Bisnis yang Emran jalani berkembang pesat. Ia merenovasi arena gelanggang menjadi lebih besar dan memiliki dua lantai. Untuk lantai atas yang luas sekali, ia tak berpikir mau dijadikan apa selain tempat sasana tinju. Senjata yang Emran jual pun laris karena harganya lebih murah dari senjata dengan lisensi resmi. Yang paling mencengangkan adalah bisnis ganja. Tanaman kering itu terjual dengan cepat dan mudah. Emran sendiri ingin membeli kebun untuk menanam ganja di pulau sumatra, tapi niatnya agak terhambat karena belum bisa bepergian jauh meninggalkan istri dan juga bisnisnya di sini.
Kesuksesan dan kemandirian Emran dicium oleh ayah biologisnya, Ferdinant Ang. Pria paruh baya itu terusik, merasa jika Emran harusnya tak terlihat agar dosanya di masa lalu juga ikut terkubur. Keberadaan Emran yang semakin maju membuatnya resah. Bagaimana kalau anak itu sukses besar lalu menjadi sorotan. Wajah Emran bak pilang di belah dua dengan dirinya pada masa muda. Orang-orang pasti menyadari bahwa Ferdinant pernah berhubungan dengan pelacur rendahan hingga melahirkan anak jadah.
Maka dengan muka sombong serta congkak, ia secara pribadi mengunjungi putra sulungnya. Ferdinant berdiri di depan arena yang lebih mirip stadion ini lalu mendongakkan wajah ke langit.
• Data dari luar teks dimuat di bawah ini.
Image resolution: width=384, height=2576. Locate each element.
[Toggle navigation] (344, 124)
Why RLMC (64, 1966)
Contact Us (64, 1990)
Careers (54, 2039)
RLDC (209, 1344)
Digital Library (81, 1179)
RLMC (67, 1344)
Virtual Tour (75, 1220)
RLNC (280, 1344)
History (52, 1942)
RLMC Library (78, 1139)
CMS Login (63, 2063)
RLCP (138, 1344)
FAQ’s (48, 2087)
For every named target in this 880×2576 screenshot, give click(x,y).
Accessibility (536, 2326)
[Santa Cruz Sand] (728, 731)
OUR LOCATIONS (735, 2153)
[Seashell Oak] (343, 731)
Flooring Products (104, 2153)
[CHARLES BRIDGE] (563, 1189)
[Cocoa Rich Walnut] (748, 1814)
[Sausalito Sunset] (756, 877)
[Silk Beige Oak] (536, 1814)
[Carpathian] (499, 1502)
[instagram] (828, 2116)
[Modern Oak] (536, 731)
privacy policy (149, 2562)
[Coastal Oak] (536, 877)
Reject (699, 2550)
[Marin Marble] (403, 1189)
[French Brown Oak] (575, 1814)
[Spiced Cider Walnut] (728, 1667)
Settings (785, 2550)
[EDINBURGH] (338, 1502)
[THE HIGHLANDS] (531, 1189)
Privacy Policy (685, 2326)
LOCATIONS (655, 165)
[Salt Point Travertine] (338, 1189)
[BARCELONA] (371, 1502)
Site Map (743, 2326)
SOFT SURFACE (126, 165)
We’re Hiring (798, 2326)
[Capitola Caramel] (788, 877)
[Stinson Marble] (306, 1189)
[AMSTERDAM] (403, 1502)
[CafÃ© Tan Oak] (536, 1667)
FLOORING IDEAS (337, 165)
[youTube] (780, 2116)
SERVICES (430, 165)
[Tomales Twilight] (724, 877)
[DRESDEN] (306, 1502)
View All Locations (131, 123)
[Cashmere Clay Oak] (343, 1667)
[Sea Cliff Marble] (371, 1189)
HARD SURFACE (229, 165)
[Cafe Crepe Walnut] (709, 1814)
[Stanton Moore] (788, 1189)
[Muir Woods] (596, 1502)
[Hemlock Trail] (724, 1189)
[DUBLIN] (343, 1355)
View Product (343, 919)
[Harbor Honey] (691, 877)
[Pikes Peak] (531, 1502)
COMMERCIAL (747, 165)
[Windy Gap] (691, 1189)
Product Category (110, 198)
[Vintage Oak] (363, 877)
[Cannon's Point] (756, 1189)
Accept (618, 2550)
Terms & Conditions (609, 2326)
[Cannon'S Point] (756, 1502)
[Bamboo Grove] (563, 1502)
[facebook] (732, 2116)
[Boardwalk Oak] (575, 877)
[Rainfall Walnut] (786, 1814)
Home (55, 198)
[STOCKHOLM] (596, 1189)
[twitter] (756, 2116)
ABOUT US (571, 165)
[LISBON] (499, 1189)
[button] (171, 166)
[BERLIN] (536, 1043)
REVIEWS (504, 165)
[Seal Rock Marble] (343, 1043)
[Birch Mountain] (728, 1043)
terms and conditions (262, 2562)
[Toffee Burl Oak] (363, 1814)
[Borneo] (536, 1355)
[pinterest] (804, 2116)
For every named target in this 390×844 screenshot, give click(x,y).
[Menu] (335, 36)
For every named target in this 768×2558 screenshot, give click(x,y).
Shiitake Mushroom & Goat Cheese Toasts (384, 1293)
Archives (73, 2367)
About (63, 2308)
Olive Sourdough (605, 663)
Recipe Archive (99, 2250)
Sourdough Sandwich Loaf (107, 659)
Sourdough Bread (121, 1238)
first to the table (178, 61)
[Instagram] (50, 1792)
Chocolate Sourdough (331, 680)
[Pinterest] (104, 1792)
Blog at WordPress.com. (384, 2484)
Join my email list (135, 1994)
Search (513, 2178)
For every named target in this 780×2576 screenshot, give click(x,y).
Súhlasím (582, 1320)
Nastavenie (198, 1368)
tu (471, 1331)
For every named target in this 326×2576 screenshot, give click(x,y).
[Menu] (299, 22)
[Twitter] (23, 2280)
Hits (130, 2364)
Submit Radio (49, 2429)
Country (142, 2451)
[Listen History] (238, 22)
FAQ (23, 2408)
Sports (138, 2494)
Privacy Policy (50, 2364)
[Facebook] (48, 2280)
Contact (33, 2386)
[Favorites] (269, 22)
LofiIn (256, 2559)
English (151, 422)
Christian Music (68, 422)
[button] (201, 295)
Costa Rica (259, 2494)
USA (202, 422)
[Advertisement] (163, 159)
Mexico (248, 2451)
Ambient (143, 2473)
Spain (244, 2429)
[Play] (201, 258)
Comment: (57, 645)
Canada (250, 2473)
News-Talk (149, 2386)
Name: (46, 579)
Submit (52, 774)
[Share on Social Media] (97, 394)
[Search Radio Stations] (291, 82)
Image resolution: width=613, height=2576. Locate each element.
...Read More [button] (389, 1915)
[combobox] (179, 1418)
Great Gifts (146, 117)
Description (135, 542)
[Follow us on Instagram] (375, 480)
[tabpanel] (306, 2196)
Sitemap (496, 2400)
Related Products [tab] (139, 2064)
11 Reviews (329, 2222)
Anak yang tak diharapkannya menjadi pemilik tempat ini padahal Emran dulu berusaha ia singkirkan dan jatuhkan. Yang membuat hatinya merasa tak terima adalah Emran berhasil dengan usahanya sendiri melampaui dua putra sah-nya yang bodoh dan lemah itu.
Begitu masuk dan menapakkan kaki. Ferdinant merinding ketika mengawasi arena tarung. Bukan rahasia lagi Emran adalah juara bertahan di pertandingan bebas itu. Putranya bertahan hidup dengan menggadaikan keberanian serta nyawa, yang harusnya Ferdinant beri acungan jempol.
“Mau apa kamu ke sini?”
“Itu ucapan pertama ketika bertemu ayah kandungmu?”
Rambut Ferdinant boleh nampak memutih, namun ketekatan serta pikiran culasnya masih awas. Pria ini datang tanpa diundang dan menjejakkan kaki seperti memiliki tempat ini.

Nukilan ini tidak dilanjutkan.